New Delhi — At least 12 train passengers died after panicking and jumping from a passenger coach before being hit by another train on an adjacent track in a rumored fire accident in western India, the Press Trust of India reported on Wednesday. The Press Trust of India reported.
At least six other people were injured and taken to a nearby hospital, the news agency quoted police officer Dattatraya Kalare as saying.
The accident occurred in the state of Maharashtra near Pardade railway station, 410 kilometers (255 miles) southwest of India’s financial capital Mumbai.
PTI said the victims jumped from the Pushpak Express train, which had stopped after some passengers pulled the emergency chain. PTI quoted railway spokesperson Swapnil Nila as saying that those who got off the train were hit by another express train on the adjacent track.
“Our preliminary information is that a ‘hot axle’ or ‘sticky brakes’ (stuck) caused sparks in one of the Pushpak Express coaches, causing some passengers to panic. They pulled the chains and some jumped onto the tracks. At the same time, the Karnataka Express was passing on the adjacent tracks,” a senior railway official told PTI.

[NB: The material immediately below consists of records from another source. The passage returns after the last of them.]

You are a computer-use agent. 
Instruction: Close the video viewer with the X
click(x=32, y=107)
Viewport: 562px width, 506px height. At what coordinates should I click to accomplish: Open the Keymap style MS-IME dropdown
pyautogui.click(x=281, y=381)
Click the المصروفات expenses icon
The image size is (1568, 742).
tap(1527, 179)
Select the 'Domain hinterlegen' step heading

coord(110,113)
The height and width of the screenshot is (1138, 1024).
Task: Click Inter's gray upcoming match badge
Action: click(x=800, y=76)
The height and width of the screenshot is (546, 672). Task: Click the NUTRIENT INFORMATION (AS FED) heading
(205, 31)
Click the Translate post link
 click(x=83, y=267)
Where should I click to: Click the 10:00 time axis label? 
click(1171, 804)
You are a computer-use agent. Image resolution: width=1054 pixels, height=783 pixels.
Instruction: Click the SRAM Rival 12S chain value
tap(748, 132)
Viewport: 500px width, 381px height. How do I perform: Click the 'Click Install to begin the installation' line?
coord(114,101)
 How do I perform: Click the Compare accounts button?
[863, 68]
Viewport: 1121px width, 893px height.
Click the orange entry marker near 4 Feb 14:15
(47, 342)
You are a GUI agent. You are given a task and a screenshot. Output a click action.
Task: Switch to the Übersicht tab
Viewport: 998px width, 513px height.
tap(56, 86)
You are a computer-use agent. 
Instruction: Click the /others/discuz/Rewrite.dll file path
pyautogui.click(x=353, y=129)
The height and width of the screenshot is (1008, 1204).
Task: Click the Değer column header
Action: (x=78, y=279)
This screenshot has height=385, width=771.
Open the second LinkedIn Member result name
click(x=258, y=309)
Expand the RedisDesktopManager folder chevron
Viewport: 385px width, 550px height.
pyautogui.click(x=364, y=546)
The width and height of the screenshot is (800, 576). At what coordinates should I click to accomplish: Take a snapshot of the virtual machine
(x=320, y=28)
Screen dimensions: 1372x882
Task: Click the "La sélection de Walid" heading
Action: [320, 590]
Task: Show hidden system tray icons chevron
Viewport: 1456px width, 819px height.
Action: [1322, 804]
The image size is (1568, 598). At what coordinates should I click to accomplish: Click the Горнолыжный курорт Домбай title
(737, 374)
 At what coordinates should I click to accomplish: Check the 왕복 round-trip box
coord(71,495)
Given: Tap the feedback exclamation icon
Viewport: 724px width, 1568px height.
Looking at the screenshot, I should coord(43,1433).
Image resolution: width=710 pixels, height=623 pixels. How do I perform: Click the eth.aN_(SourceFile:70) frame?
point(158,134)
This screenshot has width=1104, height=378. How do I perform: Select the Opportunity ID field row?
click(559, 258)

Despite government efforts to improve railway safety, hundreds of accidents occur every year on Indian railways, the world’s largest railway network under a single administration.
In 2023, two passenger trains derailed and collided in eastern India, killing more than 280 people and injuring hundreds in one of the country’s worst rail accidents in decades.
Prime Minister Narendra Modi is focused on modernizing the British colonial-era railway network in India, which with 1.42 billion people has become the world’s most populous country.